Im Workshop des Sozialministeriums spielte auch ein anderer Aspekt eine Rolle: die Tierrechte. Schon heute werden in Prüfungen nicht nur der Hund, sondern auch der oder die Halter*in auf ihre Tauglichkeit getestet, berichtet Katharina Schmidt. So eine Prüfung beginnt zu Hause, später geht es in ein Geschäft. Fünf bis sechs Stunden begleiten Prüfer*innen einen Assistenzhund und Assistenznehmer*in in Alltagssituationen.

Auch Jens Hilbert ist dieser Aspekt wichtig. Der Berliner sitzt wegen einer Nervenkrankheit seit 20 Jahren im Rollstuhl. Ihm hilft sein Assistenzhund O’Aquensis. „Die Hunde haben einen Arbeitsmodus und sie haben Freizeit, sie sind aber in jeder Beziehung immer Hund“, betont Hilbert.

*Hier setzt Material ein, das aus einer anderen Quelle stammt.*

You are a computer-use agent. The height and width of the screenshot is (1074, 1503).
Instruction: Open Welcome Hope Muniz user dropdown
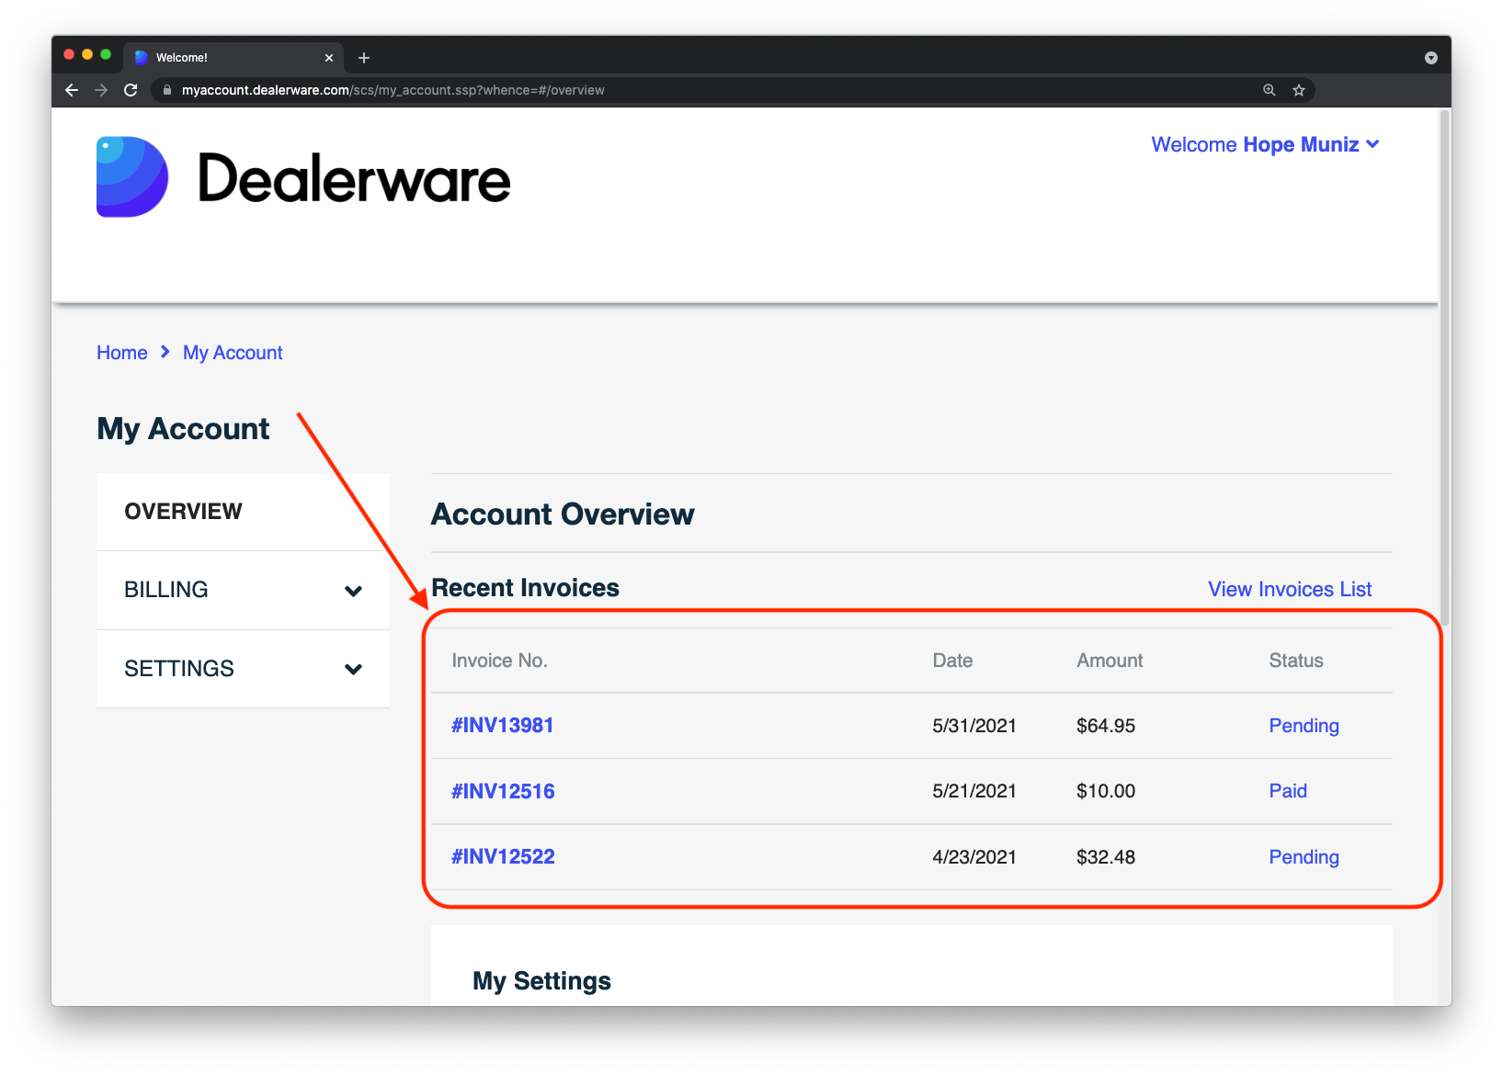click(1265, 144)
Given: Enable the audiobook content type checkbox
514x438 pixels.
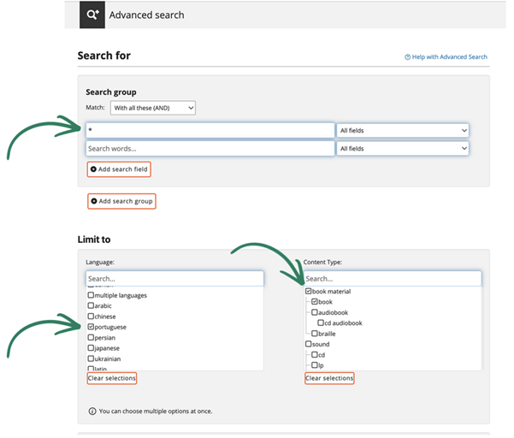Looking at the screenshot, I should (315, 312).
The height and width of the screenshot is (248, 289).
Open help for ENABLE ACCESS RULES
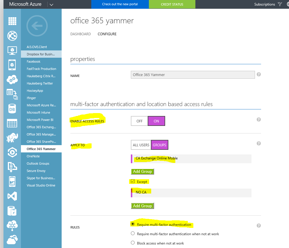[258, 119]
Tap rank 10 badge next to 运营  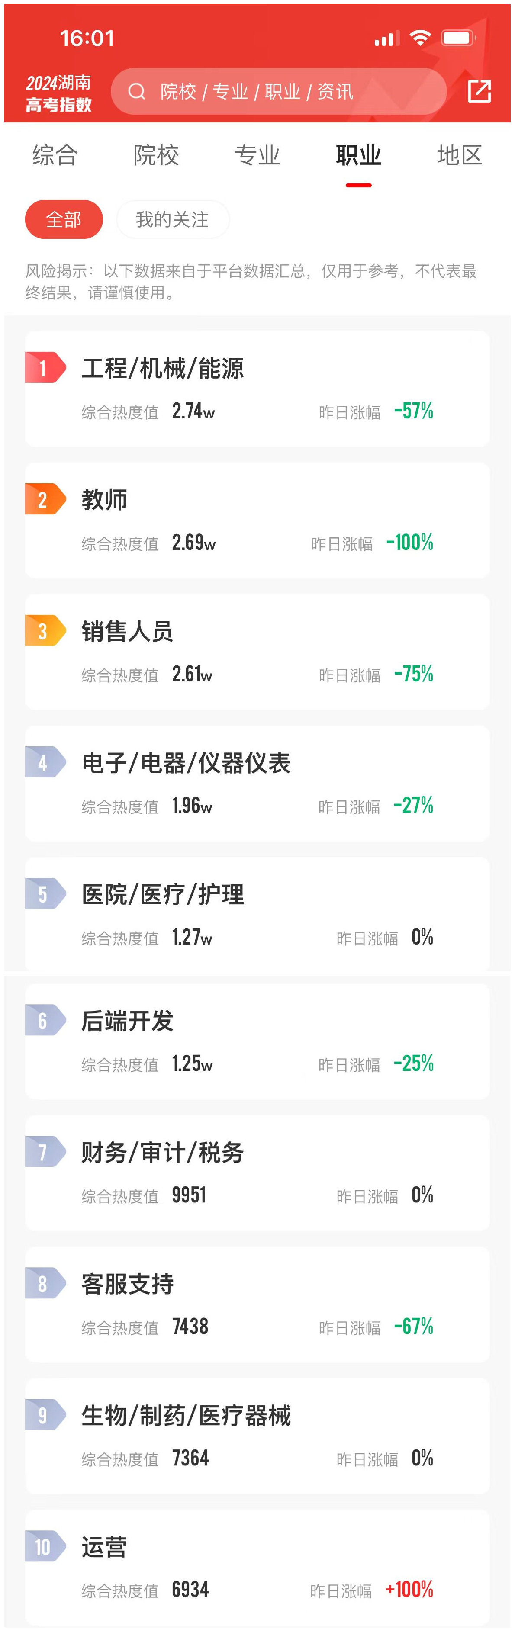(45, 1546)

Bisher kein Zeitplan für das Gesetz

Hilberg ist Anfang 60 und schon lange mit Assistenzhund unterwegs. O'Aquensis hat er hauptsächlich über Spenden finanziert. Der zieht ihm die Schuhe aus, öffnet und schließt Türen. O’Aquensis trägt ihm sogar eine volle Tasse Kaffee hinterher. „Er ist sehr arbeitsam, freut sich, wenn er was machen darf. Der ist eher beleidigt, wenn es zu langweilig ist.“

Hilbert sieht zumindest Verbesserungen bei den Zutrittsrechten in Gebäude. Mit seinem ersten Assistenzhund sei gar nicht daran zu denken gewesen, in einen Supermarkt zu gehen. Heute wisse das Personal meistens Bescheid. Dennoch sei er mit der Zeit etwas dünnhäutig geworden: „Irgendwann habe ich gesagt, dann geh ich halt nicht mehr einkaufen.“

Das geplante Gesetz könnte auch in einem anderen Punkt das Leben vieler Betroffener erleichtern: bei der Kassenfinanzierung der Assistenzhunde, die bisher nur für Blindenführhunde gilt. Roswitha Warda von der Initiative Pfotenpiloten erzählt, dass bereits für deren Finanzierung jahrzehntelange Lobbyarbeit nötig war. Und das Modell sei nicht einfach übertragbar, denn die Vielfalt der Betroffenen und ihrer Bedürfnisse sei so groß, dass man Assistenzhunde nicht pauschal verschreiben könne.

Warda sieht für die Krankenkassen aber auch Einsparmöglichkeiten. Würden doch durch verhinderte Anfälle Behandlungskosten gespart. „Beispiel Epileptiker: Wenn der Hund ihn eine Viertelstunde vor dem Anfall warnt, und der liegt sicher im Bett, statt irgendwo draußen unterwegs zu sein, kann eine Aktion schon den ganzen Hund bezahlt machen.“

Von der Politik gibt es bislang keinen Zeitplan für ein Assistenzhundegesetz. Eine Sprecherin des Arbeitsministeriums erklärt, auf Grundlage des Workshops würden nun Eckpunkte für ein Gesetz erarbeitet und in einem weiteren Fachgespräch Experten, Länder- und Ressortvertreter befragt. Liegt ein Referentenentwurf vor, müssen sich die SPD-Politiker*innen dann mit dem Koalitionspartner, den Krankenkassen und vor allem dem Gesundheitsministerium verständigen. Das verweist auf Anfrage nur auf die derzeitige Regelung und lässt die Initiative des Sozialministeriums unkommentiert.

Sowohl die gut vernetzten Betroffenen als auch die Zuständigen im Sozialministerium scheinen aber gewillt, eine baldige Lösung zu präsentieren. Dann kleben an Supermarkttüren bald vielleicht Aufkleber mit der Aufschrift: Assistenzhunde willkommen.